Dissecting DirectX 10

Posted at: Monday 23rd July 2007 by Stuart Andrews

Stuart Andrews takes a journey through a DirectX 10 3D graphics pipeline, and explains how GPU architecture has changed since the DirectX 9 days.

The arrival of DirectX 10 heralds a new era for PC graphics. Crysis is only the beginning; within the next few years, we'll see games on the PC that will put even the most dazzling PS3 and Xbox 360 blockbusters in the shade. However, this sort of power doesn't come without sweeping change, and the people at the sharp end aren't gamers or programmers, but the engineers at ATi and Nvidia. DirectX 10 requires a GPU with a radically different architecture.

These guys are already accustomed to change. The original Radeon R100 GPU had approximately 30 million transistors, while the R580 used in the X1900 series has 384 million. This rise was necessary to support growing numbers of pixel and vertex processors, and the complex scheduling hardware needed to manage their operations. However, the change from the R580 to the R600 GPU in ATi's new Radeon HD 2900XT goes beyond mere numbers. The rise to 700 million transistors isn't just a case of adding more brawn, but also about taking that brawn and using it in more efficient and flexible ways.

To understand this, you need to change the way that you think about the 3D graphics pipeline. Traditionally, GPUs worked like a sausage machine or a factory production line. At one end, you put in geometry, textures and shader code.

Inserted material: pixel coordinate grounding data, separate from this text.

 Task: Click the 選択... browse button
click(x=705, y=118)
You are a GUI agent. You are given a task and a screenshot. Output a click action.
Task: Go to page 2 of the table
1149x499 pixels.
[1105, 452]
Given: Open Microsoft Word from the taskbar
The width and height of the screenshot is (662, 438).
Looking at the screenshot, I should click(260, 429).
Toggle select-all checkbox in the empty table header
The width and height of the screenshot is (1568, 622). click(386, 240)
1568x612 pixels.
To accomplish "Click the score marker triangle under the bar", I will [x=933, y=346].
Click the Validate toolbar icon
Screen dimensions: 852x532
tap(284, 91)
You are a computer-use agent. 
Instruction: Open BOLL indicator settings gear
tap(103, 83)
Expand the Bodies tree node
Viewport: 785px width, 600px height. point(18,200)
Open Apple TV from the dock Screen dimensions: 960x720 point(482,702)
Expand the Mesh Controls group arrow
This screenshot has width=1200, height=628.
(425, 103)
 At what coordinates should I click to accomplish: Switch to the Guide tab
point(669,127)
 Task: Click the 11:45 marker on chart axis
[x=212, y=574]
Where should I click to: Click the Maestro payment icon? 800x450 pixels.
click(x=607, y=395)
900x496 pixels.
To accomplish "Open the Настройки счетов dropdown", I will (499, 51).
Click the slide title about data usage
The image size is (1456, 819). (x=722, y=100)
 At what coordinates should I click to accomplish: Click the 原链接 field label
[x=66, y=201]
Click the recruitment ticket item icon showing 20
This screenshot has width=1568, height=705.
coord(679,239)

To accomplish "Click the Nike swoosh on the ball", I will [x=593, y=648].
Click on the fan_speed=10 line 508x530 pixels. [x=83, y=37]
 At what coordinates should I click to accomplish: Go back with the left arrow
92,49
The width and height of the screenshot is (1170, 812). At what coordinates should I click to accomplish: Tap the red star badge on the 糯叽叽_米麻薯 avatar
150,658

The GPU then organises these raw materials into various streams and caches, and sends the geometry through the vertex shaders, which arrange the geometry into groups of triangles in 3D space, which may be rotated, scaled, moved, blended and lit as necessary.

The GPU then takes all this processed vertex data and reorganises it into a 2D view of the 3D scene, performing any required clipping or culling. This view is then transformed into pixel 'fragments', which are processed by the pixel shaders, which deal with the complex effects of surface texture, opacity, colour and lighting. The outputs from this processing are then combined, along with depth and stencil buffer information, before being sent to the frame buffer for final output. Easy.

However, DirectX 10 not only alters beyond recognition the journey from vertices to pixels, but also alters the facilities used in that process. This isn't a simple production line any more; it's a complex manufacturing facility. The workforce is different, and so is the management structure.

About DirectX 10

If you want more details about how the DirectX 10 API works, refer to our feature The DirectX Factor, but if you just need reminding, three new features have a direct bearing on what follows. Firstly, DirectX 10 adds a third type of shader - the geometry shader - that can process whole primitives or multiple vertices, as opposed to only single vertices like a vertex shader. The benefit is that you can construct new vertex data from existing vertex data by taking triangles, line lists, point lists or strips, and extrapolating them, according to instruction, into new triangle or line strips, or multiple points.